TASK OBJECTIVE: Word for word, reproduce every line of the data below.

DATA FOR THE TASK:
::::::::::

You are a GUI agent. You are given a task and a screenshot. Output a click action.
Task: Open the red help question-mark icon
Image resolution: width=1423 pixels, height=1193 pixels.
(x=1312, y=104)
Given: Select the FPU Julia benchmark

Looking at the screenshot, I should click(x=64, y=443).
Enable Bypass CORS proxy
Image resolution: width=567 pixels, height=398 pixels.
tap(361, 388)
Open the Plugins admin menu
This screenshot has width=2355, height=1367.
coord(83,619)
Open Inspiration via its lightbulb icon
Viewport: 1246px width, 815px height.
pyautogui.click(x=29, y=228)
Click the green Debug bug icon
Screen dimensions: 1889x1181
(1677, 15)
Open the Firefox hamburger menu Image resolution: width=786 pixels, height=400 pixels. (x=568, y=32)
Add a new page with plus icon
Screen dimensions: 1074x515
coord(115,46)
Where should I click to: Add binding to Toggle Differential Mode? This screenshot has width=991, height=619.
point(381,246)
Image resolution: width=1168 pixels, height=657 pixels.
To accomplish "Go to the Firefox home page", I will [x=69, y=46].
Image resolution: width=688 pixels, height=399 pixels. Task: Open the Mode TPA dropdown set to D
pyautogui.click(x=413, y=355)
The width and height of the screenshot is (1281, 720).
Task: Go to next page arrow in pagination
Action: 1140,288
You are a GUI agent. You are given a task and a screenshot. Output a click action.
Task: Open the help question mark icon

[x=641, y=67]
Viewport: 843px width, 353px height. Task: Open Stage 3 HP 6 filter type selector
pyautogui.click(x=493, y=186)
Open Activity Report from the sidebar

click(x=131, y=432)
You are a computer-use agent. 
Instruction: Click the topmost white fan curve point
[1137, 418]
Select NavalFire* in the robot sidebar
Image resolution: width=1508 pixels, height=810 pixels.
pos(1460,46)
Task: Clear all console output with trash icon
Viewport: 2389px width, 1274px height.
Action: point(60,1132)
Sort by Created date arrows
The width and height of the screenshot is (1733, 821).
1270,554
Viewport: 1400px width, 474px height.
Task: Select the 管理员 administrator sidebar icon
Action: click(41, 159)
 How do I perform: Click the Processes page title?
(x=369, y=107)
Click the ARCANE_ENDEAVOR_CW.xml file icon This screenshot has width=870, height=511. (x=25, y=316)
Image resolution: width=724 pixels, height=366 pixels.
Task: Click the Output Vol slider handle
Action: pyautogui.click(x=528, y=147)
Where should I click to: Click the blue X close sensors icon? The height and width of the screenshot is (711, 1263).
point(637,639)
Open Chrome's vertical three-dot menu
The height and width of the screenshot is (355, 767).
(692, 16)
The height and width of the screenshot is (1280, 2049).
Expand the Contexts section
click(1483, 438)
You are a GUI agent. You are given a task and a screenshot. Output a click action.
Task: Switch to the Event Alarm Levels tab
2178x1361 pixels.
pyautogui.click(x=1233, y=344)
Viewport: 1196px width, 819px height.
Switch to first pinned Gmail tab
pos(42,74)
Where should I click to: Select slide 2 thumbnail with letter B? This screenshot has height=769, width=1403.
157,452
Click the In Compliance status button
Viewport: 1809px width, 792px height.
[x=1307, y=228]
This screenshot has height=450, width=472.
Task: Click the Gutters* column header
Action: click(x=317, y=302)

::::::::::

SOLUTION BELOW:
You are a GUI agent. You are given a task and a screenshot. Output a click action.
Task: Open the red help question-mark icon
Image resolution: width=1423 pixels, height=1193 pixels.
(x=1312, y=104)
Given: Select the FPU Julia benchmark

Looking at the screenshot, I should click(x=64, y=443).
Enable Bypass CORS proxy
Image resolution: width=567 pixels, height=398 pixels.
tap(361, 388)
Open the Plugins admin menu
This screenshot has width=2355, height=1367.
coord(83,619)
Open Inspiration via its lightbulb icon
Viewport: 1246px width, 815px height.
pyautogui.click(x=29, y=228)
Click the green Debug bug icon
Screen dimensions: 1889x1181
(1677, 15)
Open the Firefox hamburger menu Image resolution: width=786 pixels, height=400 pixels. (x=568, y=32)
Add a new page with plus icon
Screen dimensions: 1074x515
coord(115,46)
Where should I click to: Add binding to Toggle Differential Mode? This screenshot has width=991, height=619.
point(381,246)
Image resolution: width=1168 pixels, height=657 pixels.
To accomplish "Go to the Firefox home page", I will [x=69, y=46].
Image resolution: width=688 pixels, height=399 pixels. Task: Open the Mode TPA dropdown set to D
pyautogui.click(x=413, y=355)
The width and height of the screenshot is (1281, 720).
Task: Go to next page arrow in pagination
Action: 1140,288
You are a GUI agent. You are given a task and a screenshot. Output a click action.
Task: Open the help question mark icon

[x=641, y=67]
Viewport: 843px width, 353px height. Task: Open Stage 3 HP 6 filter type selector
pyautogui.click(x=493, y=186)
Open Activity Report from the sidebar

click(x=131, y=432)
You are a computer-use agent. 
Instruction: Click the topmost white fan curve point
[1137, 418]
Select NavalFire* in the robot sidebar
Image resolution: width=1508 pixels, height=810 pixels.
pos(1460,46)
Task: Clear all console output with trash icon
Viewport: 2389px width, 1274px height.
Action: point(60,1132)
Sort by Created date arrows
The width and height of the screenshot is (1733, 821).
1270,554
Viewport: 1400px width, 474px height.
Task: Select the 管理员 administrator sidebar icon
Action: click(41, 159)
 How do I perform: Click the Processes page title?
(x=369, y=107)
Click the ARCANE_ENDEAVOR_CW.xml file icon This screenshot has width=870, height=511. (x=25, y=316)
Image resolution: width=724 pixels, height=366 pixels.
Task: Click the Output Vol slider handle
Action: pyautogui.click(x=528, y=147)
Where should I click to: Click the blue X close sensors icon? The height and width of the screenshot is (711, 1263).
point(637,639)
Open Chrome's vertical three-dot menu
The height and width of the screenshot is (355, 767).
(692, 16)
The height and width of the screenshot is (1280, 2049).
Expand the Contexts section
click(1483, 438)
You are a GUI agent. You are given a task and a screenshot. Output a click action.
Task: Switch to the Event Alarm Levels tab
2178x1361 pixels.
pyautogui.click(x=1233, y=344)
Viewport: 1196px width, 819px height.
Switch to first pinned Gmail tab
pos(42,74)
Where should I click to: Select slide 2 thumbnail with letter B? This screenshot has height=769, width=1403.
157,452
Click the In Compliance status button
Viewport: 1809px width, 792px height.
[x=1307, y=228]
This screenshot has height=450, width=472.
Task: Click the Gutters* column header
Action: click(x=317, y=302)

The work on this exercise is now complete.